Not in this universe:

History of TSMC: https://www.youtube.com/watch?v=9fVrWDdll0g

ARM was born out of the BBC micro project, so if anything a BBC baby.

From Wikipedia about ARM:

"The company was founded in November 1990 as Advanced RISC Machines Ltd and structured as a joint venture between Acorn Computers, Apple, and VLSI Technology."

All latest node tech from TSMC was co-financed by Apple who in turn had the first-user right.

But the ARM architecture was originally an Acorn internal project (it was originally the Acorn RISC Machine), with the first Acorn Archimedes systems released in mid-1987. As you noted Apple did invest in the project later, when ARM the company was founded, but they also bailed out in the late '90s when they had their own financial issues.
> The company was founded in November 1990 as Advanced RISC Machines Ltd and structured as a joint venture between Acorn Computers, Apple, and VLSI Technology.

The company was renamed to Advanced RISC Machines to placate Apple - the first ARM processor was the Acorn RISC Machine, which tells you it's true heritage.
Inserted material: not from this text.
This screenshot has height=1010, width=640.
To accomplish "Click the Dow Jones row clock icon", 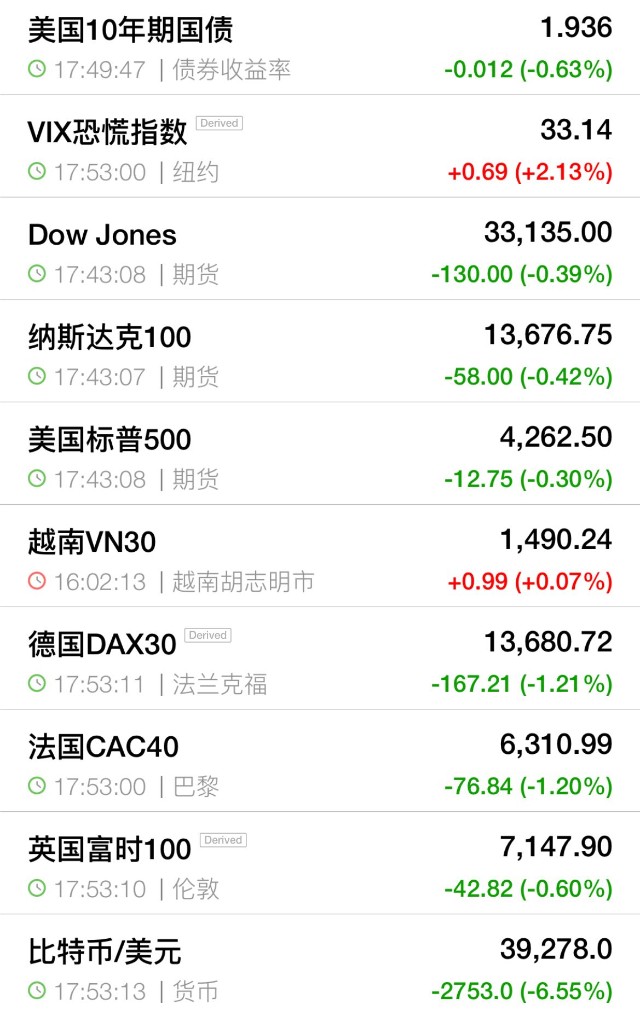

They are referring to the fact that Acorn, Apple and VLSI were the co-founders of ARM. This is the source of Apple’s very expansive license to ARM
Sure if we just ignore all the billions that the Tawiwanese government poured into TSMC, and all the stock investors' money, and ignore the other clients TSMC had, and the fact that they got to 20-nanometer without any funding from Apple as far as I know, then I guess you are right.